Much of this came out of necessity. Rather than using an antibacterial facial scrub, our Nanas massaged honey deep into their pores. By using proven old home remedies, we can treat and cure various health problems and do a lot for our health avoiding unpleasant medications side effects, too.

Some of these remedies even date back thousands of years, as far back as the tribes of Central and South America. Now, perhaps with the advent of slow-living, these products are slipping back into style. Many appreciate the remedies for their simplicity, price, or their low-impact on the earth. Rather than spend $8 on sea salt spray, you can simple mix some salt with water and spritz it into your hair. You save money as well as a package.

In honor of our ancestors, we’ve gathered some of our favorite time-honored traditions. These timeless products have earned a permanent place in our pantries.

Garlic

Raw garlic when crushed or chewed contains a compound called allicin – which has similar properties to penicillin.

This superfood member of the onion family is antibiotic, anti-inflammatory, anti-viral, anti-parasitic, anti-fungal, and antioxidant (mopping up free radicals that have been proven to cause cancer).

For more than seven millennia, it has been used internally and externally to treat mild illness to serious diseases.

Everything from inflammation to colds to serious infections is minimized and/or obliterated with the addition of garlic and for those who don’t enjoy the taste, there are supplements as well. Check into “aged” garlic supplements for the best results.

Garlic is not only potent, it contains a host of vitamins, nutrients, and minerals that are beneficial to total body wellness. Not to mention the cost is pennies in comparison to doctor visits and prescriptions!
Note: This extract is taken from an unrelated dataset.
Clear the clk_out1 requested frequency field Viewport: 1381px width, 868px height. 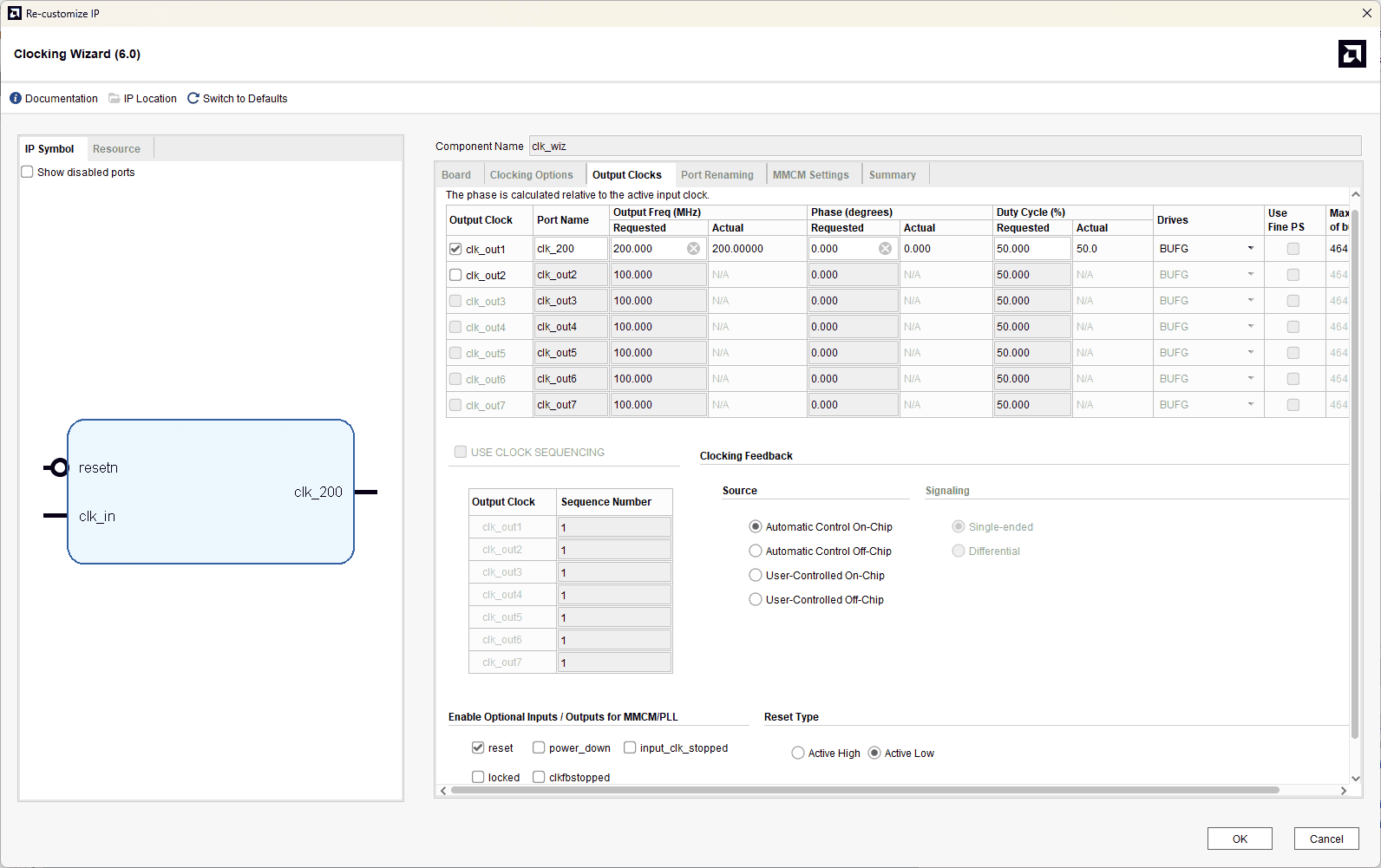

Unlike chemical antibiotics that kill millions of friendly bacteria your body needs, its only goal is bacteria and microorganisms. Garlic also encourages and increases the level of healthy bacteria. It is a powerful antifungal agent and destroys any antigen, pathogen, and harmful disease-causing microorganisms.
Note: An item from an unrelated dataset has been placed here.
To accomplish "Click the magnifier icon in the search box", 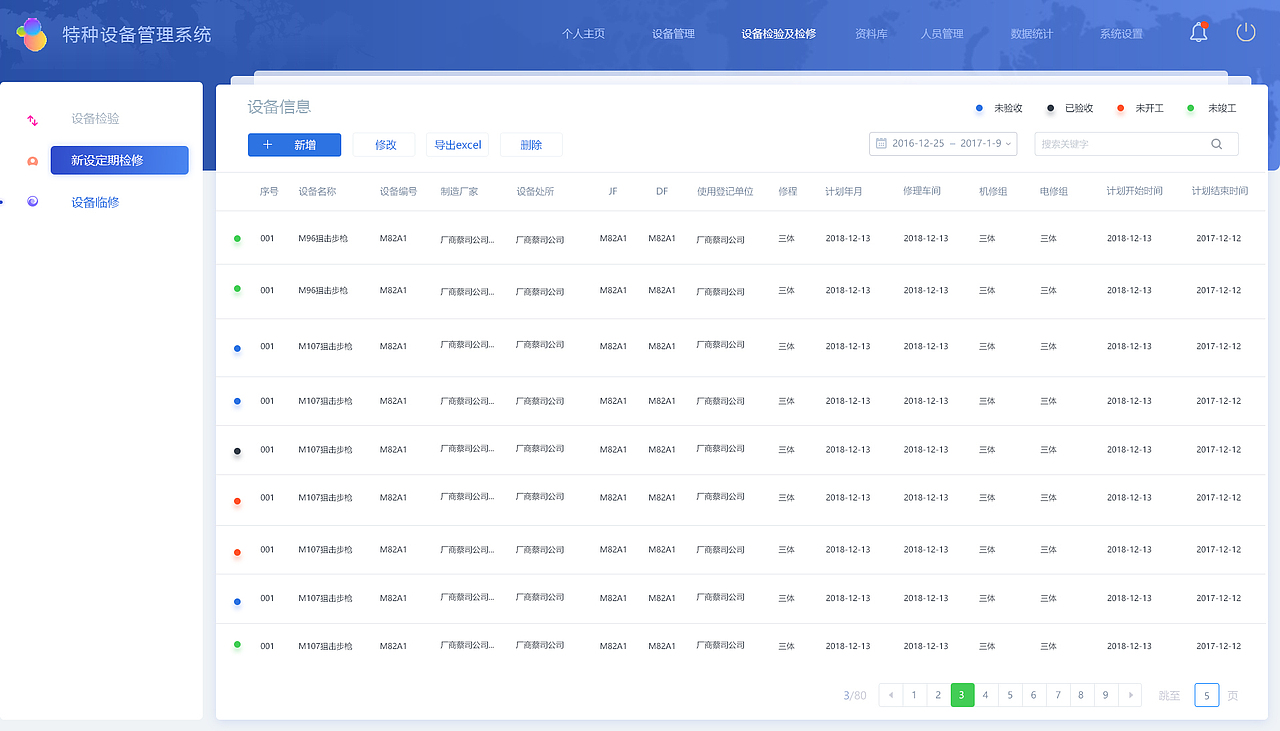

  • Garlic packs a punch with phytochemicals and healing sulfur components. These sulfur compounds even chelate toxic heavy metals (like lead & cadmium), binding with them for excretion out of the body.
  • It has antibacterial, anti-fungal, and even antiviral qualities.
  • It promotes the growth of healthy intestinal microflora by acting as a prebiotic (food for probiotics).
  • Garlic helps keep fats from oxidizing.
  • Garlic acts as a strong antioxidant and guards against DNA damage.
  • It protects against radiation & sunlight damage.
  • Garlic fights worms and parasites.
  • It benefits digestion, which is good for the whole body.
  • It contains many nutrients such as vitamins (C, B1, B2, B3), minerals (calcium, folate, iron, magnesium, manganese, phosphorus, potassium, selenium, zinc, and phytochemicals (Allicin, beta-carotene, beta-sitosterol, caffeic acid, chlorogenic acid, diallyl-disulfide, ferulic acid, geraniol, kaempferol, linalool, oleanolic acid, p-coumaric acid, phloroglucinol, phytic acid, quercetin, rutin, s-allyl-cysteine, saponin, sinapic acid, & stigmasterol).

Honey

Herbalists consider honey as one of the best natural antibiotics. It also contains antimicrobial, anti-inflammatory and antiseptic properties. A 2014 study presented at a meeting of the American Chemical Society found that honey has the ability to fight infection on multiple levels, making it more difficult for bacteria to develop resistance to it.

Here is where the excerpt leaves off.